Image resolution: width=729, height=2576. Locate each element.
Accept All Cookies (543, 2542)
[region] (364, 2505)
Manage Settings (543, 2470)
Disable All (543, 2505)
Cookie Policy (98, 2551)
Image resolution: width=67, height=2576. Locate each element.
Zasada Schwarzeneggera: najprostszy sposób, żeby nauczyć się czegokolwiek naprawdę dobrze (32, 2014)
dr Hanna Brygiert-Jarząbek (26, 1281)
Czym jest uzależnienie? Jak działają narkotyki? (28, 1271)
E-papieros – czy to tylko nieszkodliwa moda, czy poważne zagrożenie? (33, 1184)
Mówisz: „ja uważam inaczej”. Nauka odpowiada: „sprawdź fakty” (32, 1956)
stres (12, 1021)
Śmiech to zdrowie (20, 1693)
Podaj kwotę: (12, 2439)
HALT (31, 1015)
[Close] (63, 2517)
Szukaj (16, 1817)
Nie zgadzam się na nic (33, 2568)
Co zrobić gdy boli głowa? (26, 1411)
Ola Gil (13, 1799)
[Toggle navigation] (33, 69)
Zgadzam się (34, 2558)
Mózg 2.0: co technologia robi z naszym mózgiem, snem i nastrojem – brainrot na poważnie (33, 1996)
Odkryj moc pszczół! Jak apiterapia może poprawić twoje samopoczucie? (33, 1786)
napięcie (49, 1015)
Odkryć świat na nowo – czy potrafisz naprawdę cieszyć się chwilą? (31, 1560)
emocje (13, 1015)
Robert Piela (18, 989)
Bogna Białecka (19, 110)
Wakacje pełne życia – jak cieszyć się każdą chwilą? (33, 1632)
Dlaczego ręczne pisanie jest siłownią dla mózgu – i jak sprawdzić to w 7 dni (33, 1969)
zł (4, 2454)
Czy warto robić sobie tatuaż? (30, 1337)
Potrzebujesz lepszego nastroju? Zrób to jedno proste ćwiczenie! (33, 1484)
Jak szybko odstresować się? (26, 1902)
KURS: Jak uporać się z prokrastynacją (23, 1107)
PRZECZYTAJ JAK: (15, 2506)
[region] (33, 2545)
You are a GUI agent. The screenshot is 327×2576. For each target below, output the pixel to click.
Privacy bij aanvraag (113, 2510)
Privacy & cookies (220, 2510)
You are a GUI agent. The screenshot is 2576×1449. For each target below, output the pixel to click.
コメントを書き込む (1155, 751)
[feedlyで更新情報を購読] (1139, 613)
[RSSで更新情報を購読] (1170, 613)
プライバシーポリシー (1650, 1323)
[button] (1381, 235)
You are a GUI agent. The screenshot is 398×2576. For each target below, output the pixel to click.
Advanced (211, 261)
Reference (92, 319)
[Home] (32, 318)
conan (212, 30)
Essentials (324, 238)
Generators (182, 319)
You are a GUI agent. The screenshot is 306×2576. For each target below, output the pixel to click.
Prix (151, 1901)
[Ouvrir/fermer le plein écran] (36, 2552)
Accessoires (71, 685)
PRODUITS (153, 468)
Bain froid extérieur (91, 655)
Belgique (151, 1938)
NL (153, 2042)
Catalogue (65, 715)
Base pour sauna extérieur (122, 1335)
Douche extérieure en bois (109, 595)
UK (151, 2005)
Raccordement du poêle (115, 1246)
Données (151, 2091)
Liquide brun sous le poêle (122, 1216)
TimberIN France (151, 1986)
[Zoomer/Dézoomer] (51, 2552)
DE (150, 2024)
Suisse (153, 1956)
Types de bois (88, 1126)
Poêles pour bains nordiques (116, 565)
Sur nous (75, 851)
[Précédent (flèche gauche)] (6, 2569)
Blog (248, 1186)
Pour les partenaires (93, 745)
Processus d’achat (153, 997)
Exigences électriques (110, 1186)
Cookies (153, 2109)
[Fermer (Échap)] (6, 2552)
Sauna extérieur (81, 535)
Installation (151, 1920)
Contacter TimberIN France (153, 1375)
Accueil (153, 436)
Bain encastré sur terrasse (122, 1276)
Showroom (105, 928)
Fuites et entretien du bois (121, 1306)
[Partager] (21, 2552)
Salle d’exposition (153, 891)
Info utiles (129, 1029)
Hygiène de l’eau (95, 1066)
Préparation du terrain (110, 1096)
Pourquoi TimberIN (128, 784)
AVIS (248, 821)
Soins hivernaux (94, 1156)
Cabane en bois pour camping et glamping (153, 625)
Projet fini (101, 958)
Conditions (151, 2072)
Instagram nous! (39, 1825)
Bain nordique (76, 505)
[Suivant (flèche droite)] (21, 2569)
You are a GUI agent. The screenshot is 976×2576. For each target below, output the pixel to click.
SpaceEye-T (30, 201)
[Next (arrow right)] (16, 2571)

^^^^

Please show every line of the entries above that contains the word "flèche".

• Exercise response
[Précédent (flèche gauche)] (6, 2569)
[Suivant (flèche droite)] (21, 2569)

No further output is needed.